** Input data follows **

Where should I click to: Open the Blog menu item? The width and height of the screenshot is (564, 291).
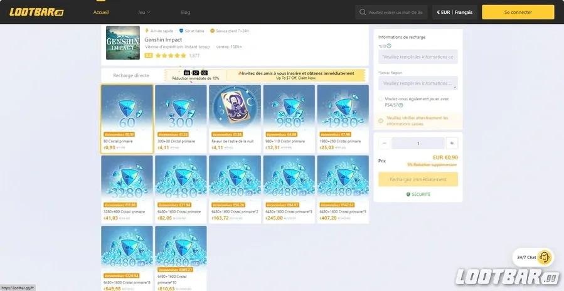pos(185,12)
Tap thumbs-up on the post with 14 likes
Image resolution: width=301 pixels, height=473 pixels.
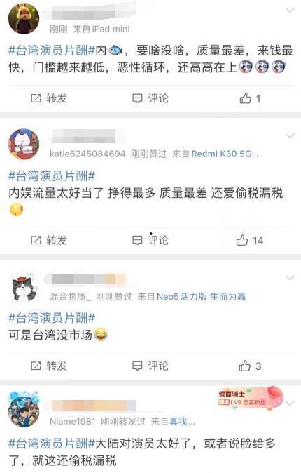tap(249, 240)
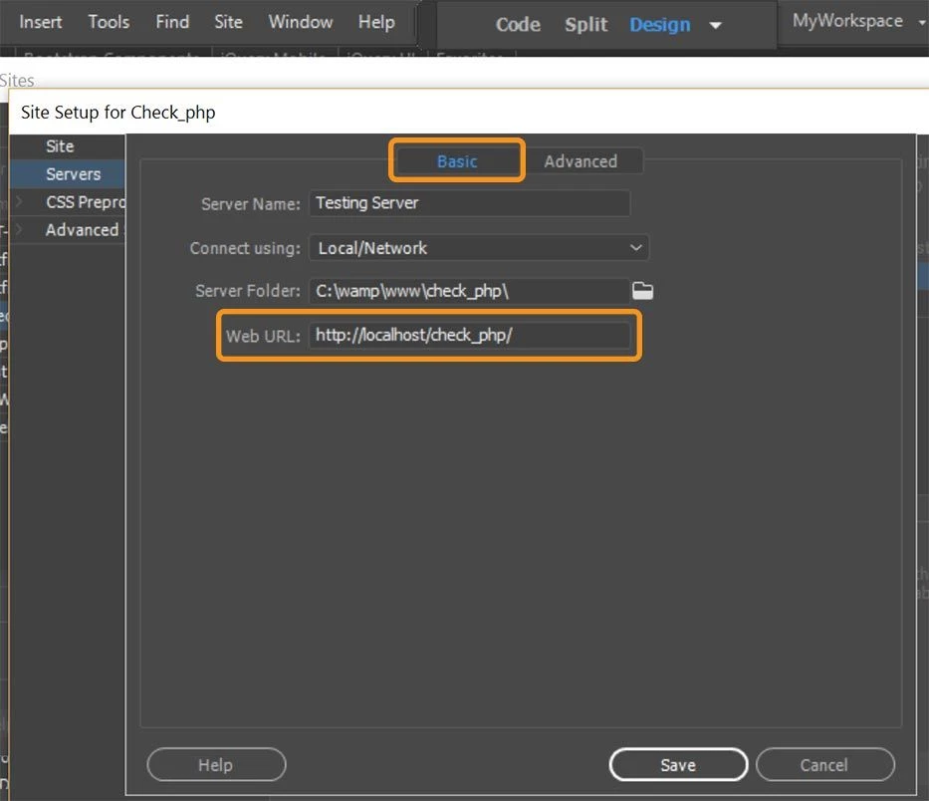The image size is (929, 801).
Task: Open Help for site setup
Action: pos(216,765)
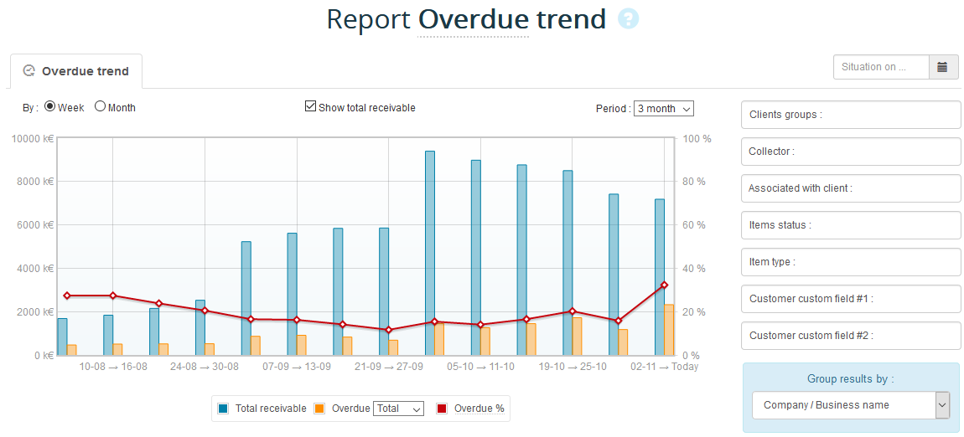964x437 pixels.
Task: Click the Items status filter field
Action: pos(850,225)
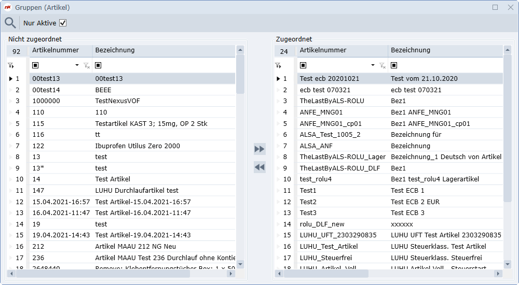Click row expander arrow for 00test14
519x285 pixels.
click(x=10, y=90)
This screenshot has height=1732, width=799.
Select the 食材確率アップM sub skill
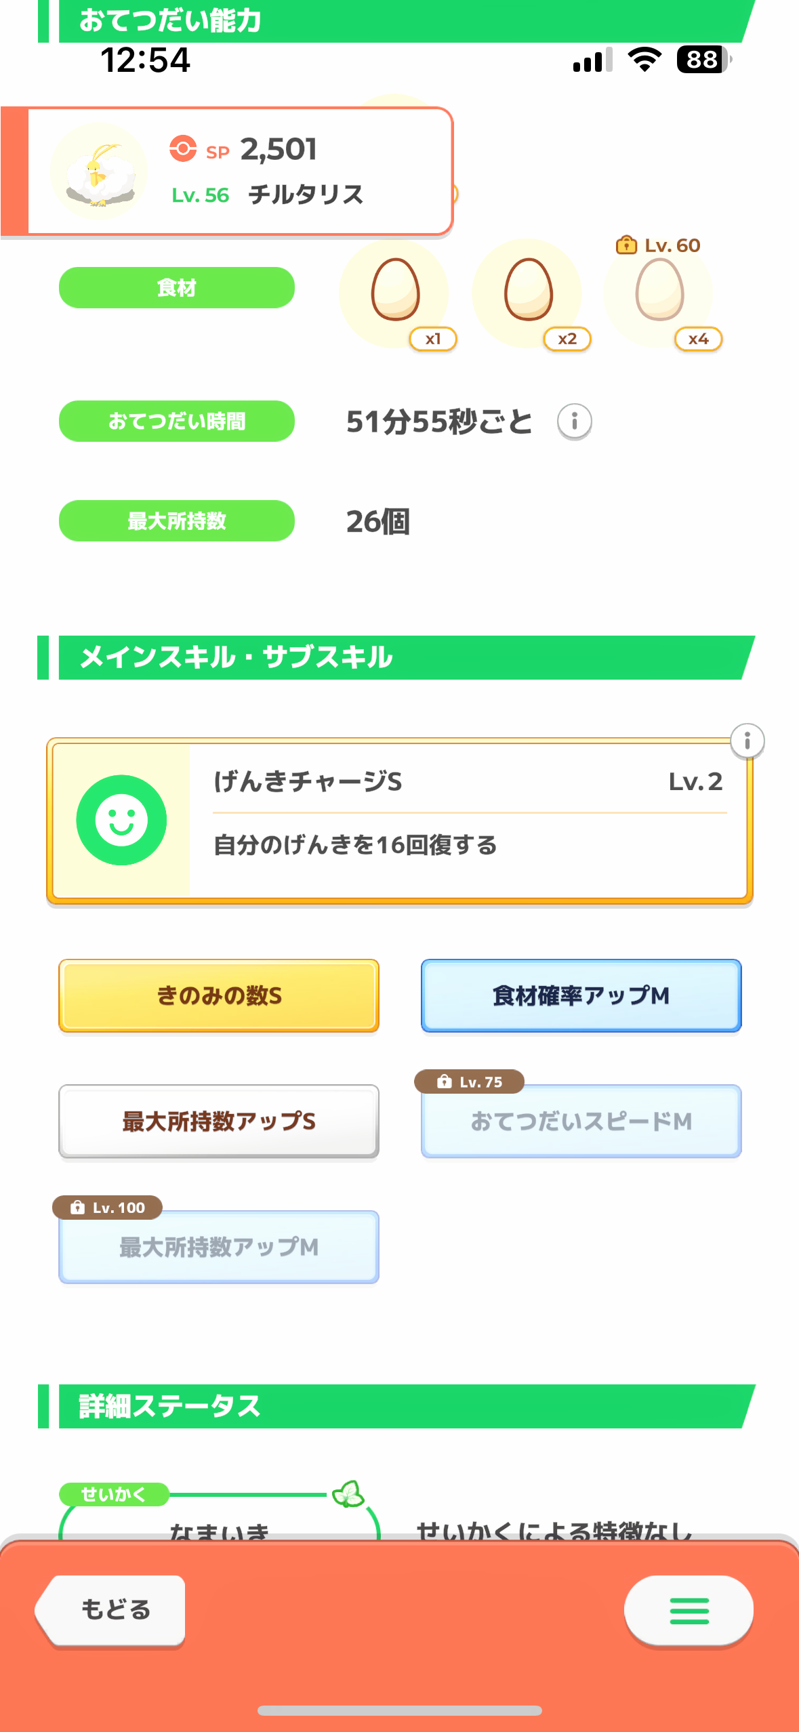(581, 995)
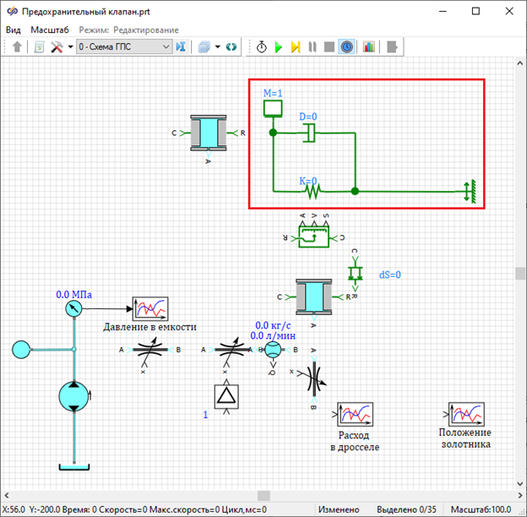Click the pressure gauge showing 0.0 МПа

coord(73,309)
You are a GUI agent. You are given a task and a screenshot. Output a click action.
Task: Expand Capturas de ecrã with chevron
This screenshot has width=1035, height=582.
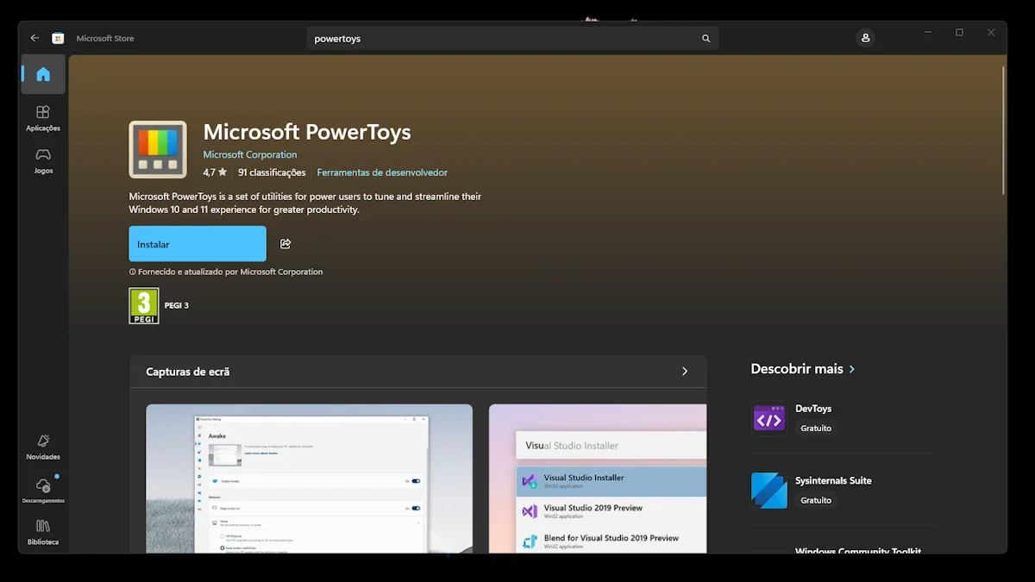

** End of Input data **
** Input data follows **

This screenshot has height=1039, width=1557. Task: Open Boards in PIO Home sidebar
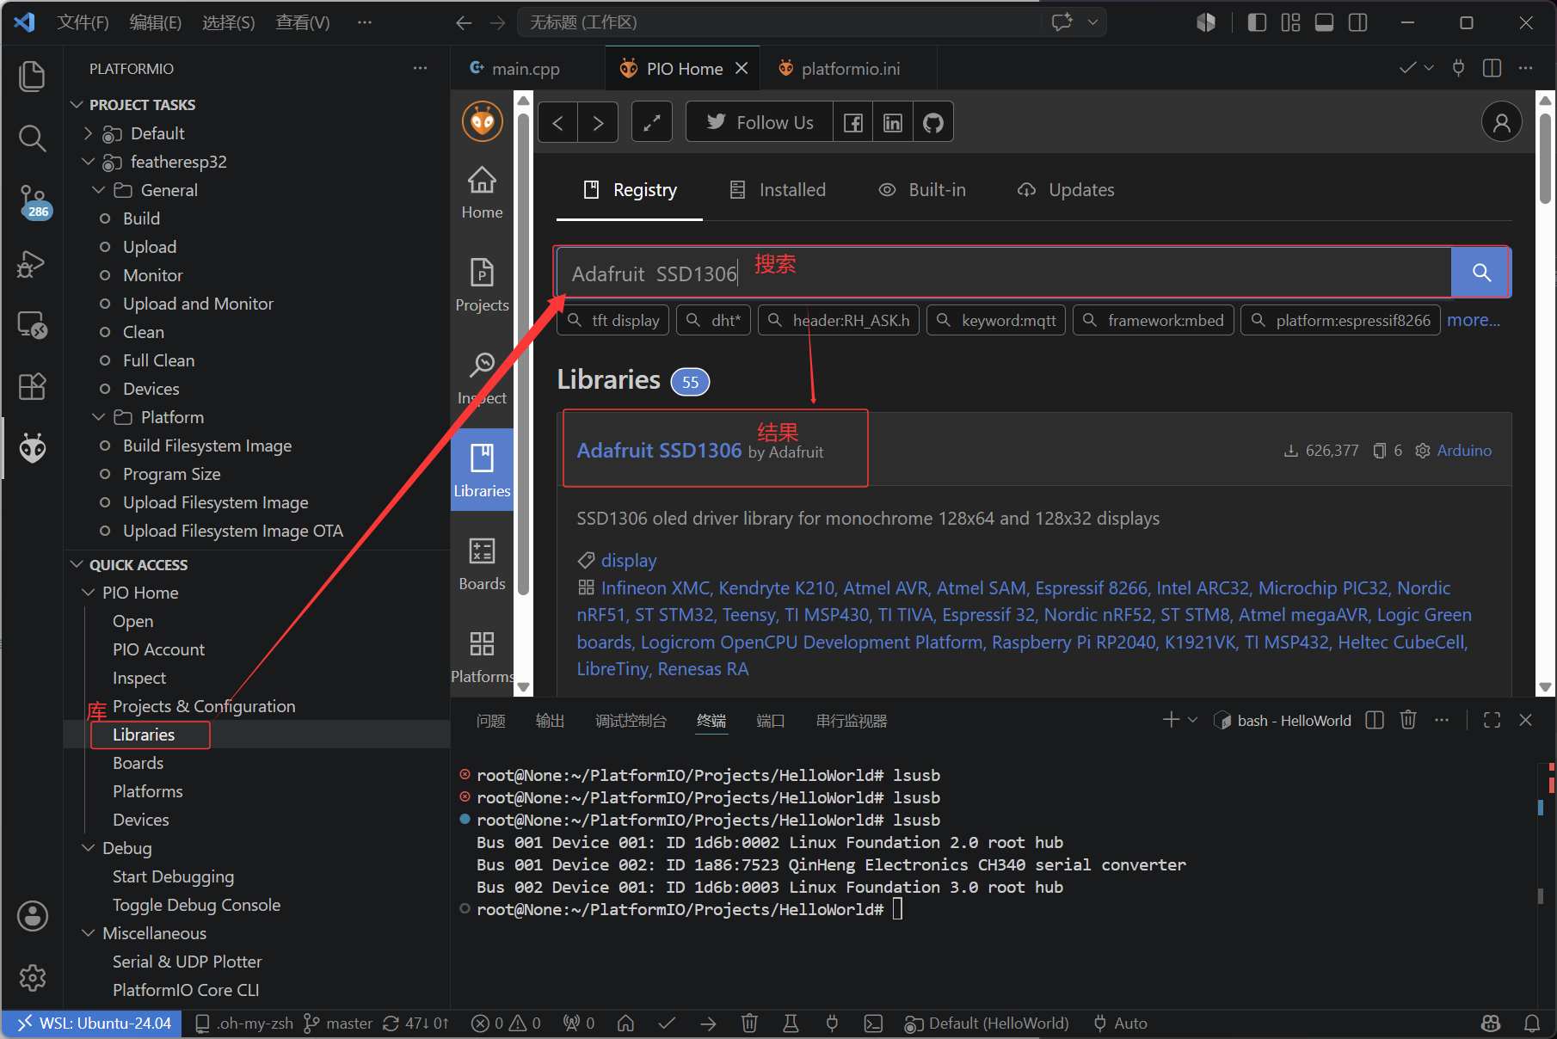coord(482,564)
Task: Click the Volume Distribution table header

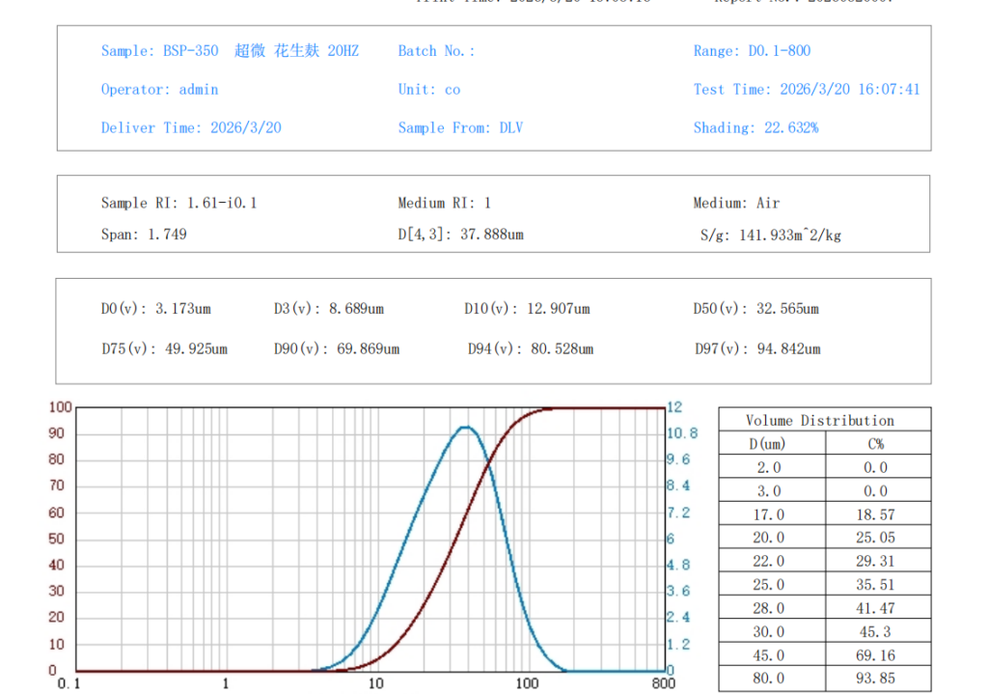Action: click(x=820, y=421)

** End of Input data **

What to work on: Count, in the records above, the lines that contain "with", and write only the resulting number.

Answer area: 2